Von 1959 bis 1965 wurde in zwei Bauabschnitten der neue Gsaengertrakt realisiert. Der Anbau, benannt nach seinem Architekten Gustav Gsaenger (1900-1989), umfasst die um einen Innenhof angelegten Gebäudeteile nach Westen zum Oberanger, nach Norden zum Rosental und nach Osten zur Nieserstraße. Ab 1975 wurden weitere Anbauten realisiert, die historisierende Rekonstruktion des Marstallgebäudes sowie der Bau der Hofmanntraktes. Im Marstall befindet sich heute das Filmmuseum mit seinem Kino, das Stadtcafé sowie Teile der Sammlungen. Zusätzlich sanierte die Stadt das ehemalige Wohnhaus des Münchner Hofbildhauers Ignaz Günther (1725-1775) am St.-Jakobs-Platz 20, in der sich heute die Verwaltung befindet.

In den folgenden Jahrzehnten zogen große Ausstellungsprojekte, häufig in Kooperation mit Universitäten und anderen Institutionen, ein großes Publikum an. Ausstellungen wie "Trümmerzeit in München. Kultur und Gesellschaft in einer Großstadt im Aufbruch 1945-1949", "Das Oktoberfest. 175 Jahre Bayerischer Nationalrausch", "Das Aktfoto. Ansichten vom Körper im fotografischen Zeitalter" oder "München - Hauptstadt der Bewegung" fanden große Resonanz beim Publikum. Auch die Ausstellungen der Spezialsammlungen wie der Sammlungen Mode und Fotografie fanden hohen Anklang bei den Besucher*innen.

Mehr zu den Sammlungen

 

 

Auf dem Weg zum Umbau (1999-heute)

Bereits im Jahr 1999 meldete das Münchner Stadtmuseum den Bedarf von Renovierungs- und Instandsetzungsarbeiten an. Davon angestoßen, begannen 2002 am Museum und im Kulturreferat auch Prozesse zur inhaltlichen Neukonzeption des Hauses. Die bis dahin eigenständigen Spezialmuseen wurden zu Sammlungen umgewandelt und stärker in das Museum eingegliedert. In der Kommunikation nach außen festigte sich das Münchner Stadtmuseum als zentrale Marke.

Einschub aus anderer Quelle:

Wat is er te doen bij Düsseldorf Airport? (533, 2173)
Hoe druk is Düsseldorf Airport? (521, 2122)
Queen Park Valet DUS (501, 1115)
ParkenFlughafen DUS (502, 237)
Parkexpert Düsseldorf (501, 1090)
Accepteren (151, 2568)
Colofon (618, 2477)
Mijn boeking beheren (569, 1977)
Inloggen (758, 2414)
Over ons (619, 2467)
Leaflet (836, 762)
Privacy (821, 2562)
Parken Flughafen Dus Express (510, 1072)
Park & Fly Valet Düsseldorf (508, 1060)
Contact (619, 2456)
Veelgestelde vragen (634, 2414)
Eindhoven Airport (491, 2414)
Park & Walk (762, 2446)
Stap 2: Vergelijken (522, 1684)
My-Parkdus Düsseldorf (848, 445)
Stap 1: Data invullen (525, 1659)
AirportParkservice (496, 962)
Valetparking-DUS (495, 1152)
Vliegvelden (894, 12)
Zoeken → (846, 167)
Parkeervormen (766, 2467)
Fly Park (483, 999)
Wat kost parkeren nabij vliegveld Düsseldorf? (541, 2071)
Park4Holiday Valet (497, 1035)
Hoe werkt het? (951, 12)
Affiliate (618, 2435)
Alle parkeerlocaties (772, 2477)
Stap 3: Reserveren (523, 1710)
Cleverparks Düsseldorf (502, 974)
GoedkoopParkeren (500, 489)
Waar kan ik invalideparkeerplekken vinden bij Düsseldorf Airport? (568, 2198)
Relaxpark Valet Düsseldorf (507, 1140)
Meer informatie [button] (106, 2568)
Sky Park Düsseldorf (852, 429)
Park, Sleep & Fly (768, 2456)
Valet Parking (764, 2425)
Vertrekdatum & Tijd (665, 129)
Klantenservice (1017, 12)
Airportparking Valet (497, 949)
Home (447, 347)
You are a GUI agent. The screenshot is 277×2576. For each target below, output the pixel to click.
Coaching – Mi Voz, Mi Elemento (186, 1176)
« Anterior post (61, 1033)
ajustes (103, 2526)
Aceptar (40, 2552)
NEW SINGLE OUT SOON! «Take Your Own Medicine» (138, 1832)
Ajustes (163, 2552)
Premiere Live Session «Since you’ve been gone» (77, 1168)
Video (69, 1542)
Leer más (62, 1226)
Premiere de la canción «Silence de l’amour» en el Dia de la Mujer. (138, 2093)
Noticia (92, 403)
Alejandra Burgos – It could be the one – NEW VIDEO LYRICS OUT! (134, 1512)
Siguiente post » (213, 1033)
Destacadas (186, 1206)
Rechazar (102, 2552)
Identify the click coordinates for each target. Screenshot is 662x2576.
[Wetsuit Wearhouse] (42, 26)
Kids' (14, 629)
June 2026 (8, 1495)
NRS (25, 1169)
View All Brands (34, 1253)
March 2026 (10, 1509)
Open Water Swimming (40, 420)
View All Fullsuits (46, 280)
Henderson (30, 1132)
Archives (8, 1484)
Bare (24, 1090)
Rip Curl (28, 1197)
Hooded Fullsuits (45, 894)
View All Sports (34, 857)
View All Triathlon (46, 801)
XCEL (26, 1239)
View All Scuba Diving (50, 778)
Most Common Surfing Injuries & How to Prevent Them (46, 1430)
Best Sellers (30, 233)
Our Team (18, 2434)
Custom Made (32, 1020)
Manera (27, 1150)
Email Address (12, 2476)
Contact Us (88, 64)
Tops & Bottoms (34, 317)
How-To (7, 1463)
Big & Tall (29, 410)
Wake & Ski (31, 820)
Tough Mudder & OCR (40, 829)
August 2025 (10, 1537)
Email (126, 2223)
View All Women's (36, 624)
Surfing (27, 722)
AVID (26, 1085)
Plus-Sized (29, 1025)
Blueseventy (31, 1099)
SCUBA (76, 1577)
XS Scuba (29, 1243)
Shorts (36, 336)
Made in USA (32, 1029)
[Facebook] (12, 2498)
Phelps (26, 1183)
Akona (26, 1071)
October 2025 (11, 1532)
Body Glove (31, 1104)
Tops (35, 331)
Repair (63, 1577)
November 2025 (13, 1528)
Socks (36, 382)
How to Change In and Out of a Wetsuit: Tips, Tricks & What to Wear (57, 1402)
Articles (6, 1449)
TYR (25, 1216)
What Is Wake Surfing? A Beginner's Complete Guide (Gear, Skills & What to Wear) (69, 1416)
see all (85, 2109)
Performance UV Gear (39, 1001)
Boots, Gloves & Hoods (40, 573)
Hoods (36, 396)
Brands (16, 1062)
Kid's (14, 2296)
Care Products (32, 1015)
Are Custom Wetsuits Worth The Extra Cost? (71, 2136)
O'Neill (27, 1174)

Das Münchner Stadtmuseum wurde in die großen städtebaulichen Veränderungen rund um den St.-Jakobs-Platz einbezogen. Seit Jahrzehnten war der Platz vor dem Museum als Parkplatz genutzt worden und galt als städtebauliche Problemzone. Anfang der 2000er Jahre erhielt der Platz mit dem Bau der neuen Hauptsynagoge, dem Gemeindezentrum der Israelitischen Kultusgemeinde München und Oberbayern sowie dem neu gegründeten Jüdischen Museum eine enorme Aufwertung.

Anlässlich des 850. Jubiläums der Stadtgründung im Jahr 2008 eröffnete die erste chronologische Dauerausstellung zur Stadtgeschichte im Münchner Stadtmuseum. Auf drei Stockwerken zeigt die Ausstellung "Typisch München!" die Geschichte der Stadt von der Gründung bis in die Gegenwart.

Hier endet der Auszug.